IE00BHZRQZ17 ticker frin, lower fee than ishare msci India
Not much love for that ETF out there in “commission free” world
https://finki.io/stockSearch_brokers.php?ticker=FRIN&mic=XLON&isin=IE00BHZRQZ17
Hi finki, is there a reason for the lack of love? Available on HL, ajbell
30 seconds of looking I’d say :
Very , very thin volumes through the market. So lack of liquidity.
Only 2 market makers on the book - Commerz and Susquhanna - neither of which are often bothered with arrangements with “smaller” players. You won’t find those Market Makers in any current FT disclosures… Execution venues
Ooo I like this tool! This is impressive.
Muchas Gracias
Phew! Since i’m not a professional dev this nearly broke me. It physically hurt to make this. Took me about 2 weeks and about 5 programming languages … pray it doesn’t crash otherwise I will honestly fall down crying in a corner…

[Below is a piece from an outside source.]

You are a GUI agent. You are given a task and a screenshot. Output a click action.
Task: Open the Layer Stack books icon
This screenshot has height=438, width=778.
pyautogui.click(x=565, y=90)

But I thought it was useful
Seeing stock availability ‘live’ is key - across multiple platforms.
It’s kinda an arms race between brokers for the latest stocks… so this can help you to see your options
Merci Merci
This ETF invests in large and mid-capitalisation stocks in India and seeks to track the performance of the FTSE India 30/18 Capped Index (the “Underlying Index”) as closely as possible, regardless of whether the Underlying Index level rises or falls.
@Alex_B cheers, the costs and charges show as zero though, that can’t be right?
From their website, ongoing charges seem to be 0.19%
The Indian market has been on the up recently and this ETF has been doing well.
Screenshot from Google Finance of the share price since July 2019:
It seems that the Indian GDP has over taken the UK GDP, in dollar terms, and this has not been widely covered in the local UK media:
It pays to diversify.
The problem with all Indian ETFs is the dominance of a few big companies. It’s just not diversified enough if 4 companies account for 25% of the portfolio.
Sad that this almost exclusively leaves active funds to invest in India.
Not sure why India surpassing the UK has any meaning. Per capita it would have meaning, but not real GDP. It’s rather sad that a country with a sixth of earth’s population still had a smaller GDP than a such a small country as the UK.
GDP per capita (WorldBank), dollar PPP:
Nothing much happend on a per capita basis in 60 years in India, it’s still underforming massively compared to most countries, especially China.
There is no doubt that there is massive growth in the various ecosystems:
as well as an increase in government spending, particularly in infrastructure investment, is helping growth. Consumption rose in double digits and investment is accelerating.”